→ **READING PASSAGE**:
[START]
1

enter image description here

I am having a hard time working with Tesseract, is there a way to improve the accuracy? How do I train it for myself, if needed?

the only thing I am doing is reading the following characters, XYZ:-0123456789 that's it! The pictures always look that way.

thanks!

Michael C
  • 135
  • 1
  • 1
  • 12
  • Tesseract is already working as well as can. Use higher-resolution images. https://github.com/tesseract-ocr/tesseract/wiki/TrainingTesseract is a good starting point for training tesseract. – sashoalm Mar 24 '17 at 09:41
  • You may use PIL or OpenCV to perform preprocessing before send the image to Tesseract. Try to improve resolution, then dilute the image to disconnect the '-' from any digit. – thewaywewere Mar 29 '17 at 21:25

1 Answers1

4

The output of Tesseract 4.00alpha with your image is

$ tesseract ICKcj.png - -l eng
*: 4606 Y; 4809 Z; 698

Warning. Invalid resolution 0 dpi. Using 70 instead.
[END]
→ **GIVEN DATA**:
[START]
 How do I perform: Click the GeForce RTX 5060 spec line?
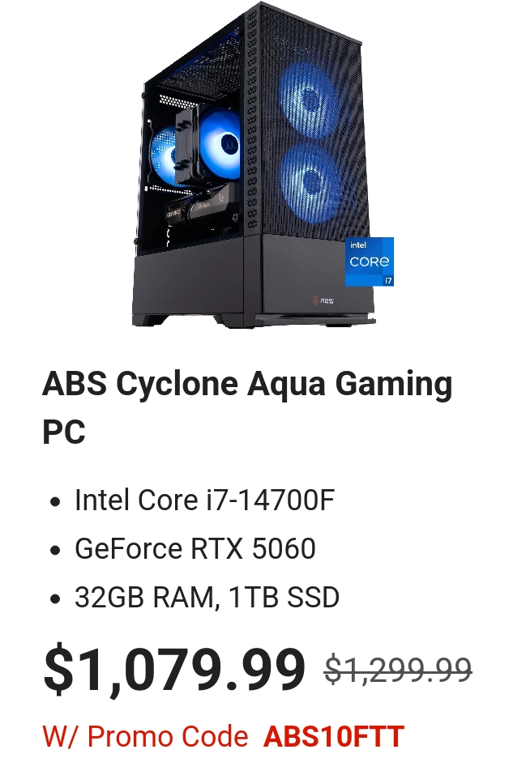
[END]
→ **EXERCISE DETAILS**: Transcribe the forum thread about improving Tesseract accuracy in full, word for word. The lines play no part in the work here.

→ **PROBLEM SOLUTION**:
1

enter image description here

I am having a hard time working with Tesseract, is there a way to improve the accuracy? How do I train it for myself, if needed?

the only thing I am doing is reading the following characters, XYZ:-0123456789 that's it! The pictures always look that way.

thanks!

Michael C
  • 135
  • 1
  • 1
  • 12
  • Tesseract is already working as well as can. Use higher-resolution images. https://github.com/tesseract-ocr/tesseract/wiki/TrainingTesseract is a good starting point for training tesseract. – sashoalm Mar 24 '17 at 09:41
  • You may use PIL or OpenCV to perform preprocessing before send the image to Tesseract. Try to improve resolution, then dilute the image to disconnect the '-' from any digit. – thewaywewere Mar 29 '17 at 21:25

1 Answers1

4

The output of Tesseract 4.00alpha with your image is

$ tesseract ICKcj.png - -l eng
*: 4606 Y; 4809 Z; 698

Warning. Invalid resolution 0 dpi. Using 70 instead.